Django マイグレーション完全に理解した (基礎編) 🍏
2018-12-06

この記事は Django Advent Calendar 2018BeProud Advent Calendar 2018 の6日目の記事です。

BeProud のカレンダーがスカスカだったの 😢 ゆるして。

今回は Django マイグレーションのまとめ記事を書くと言ってしまったので泣きながら書きました 😂

いつものように応用事例まで書いていたら スクロールバーが米粒くらいの大きさになってしまったので 記事を分割します。

え、今もそうだって? ハハハ、まさか...

マイグレーションってよく「あー、もうめちゃくちゃだよ」てなるので 苦手意識を持っている方も多いと思いますが この記事を読めば、きっとそれも解消できると信じています 👍

備考

  • 応用事例は ケーススタディ編 に書きました
    • よくわからない方は 先にこの記事を読むことをおすすめします
  • 次の実行環境で検証しています
    • Python 3.7
    • Django 2.1
  • 今回の記事を手元で試したい方は apps.zip をダウンロードしてください。
    • requirements.txt に従って依存ライブラリをインストール すればOKです。(venv推奨)
    • DB は sqlite3 を使うため特殊なミドルウェアのインストールは不要です。
    • Mac や Linux では動くと思いますが、 Windows で動くかどうかは不明です
目次

マイグレーションについて (About the migration)

マイグレーションは Django 経由で データベースに変更を加えるための仕組みです。

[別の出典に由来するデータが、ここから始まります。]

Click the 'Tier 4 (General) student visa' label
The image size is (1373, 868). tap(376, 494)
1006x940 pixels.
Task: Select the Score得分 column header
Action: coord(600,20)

Django 1.6 までは django-south というサードパーティライブラリがデファクトスタンダードだったんですが、 1.7 からは Django から 公式に提供されるようになりました。

備考

今回お話するのは South ではなく Django そのものの マイグレーションです。

Southから 移行する場合はこちらを参考にしてください。

Upgrading from South

構造 (Structure)

まず最初に、Djangoマイグレーションの構造を理解しましょう。

Migration file (マイグレーションファイル)

マイグレーションファイルとは 実行されるマイグレーションの内容が記述された Python モジュールで、 マイグレーション(migrate)の最小実行単位です。

この記事でマイグレーションという場合、このマイグレーションファイルの単位を指します。

通常は Model の状態をもとに自動生成しますが、 意図したようなマイグレーションが作られないようなときは手動で作成することもできます。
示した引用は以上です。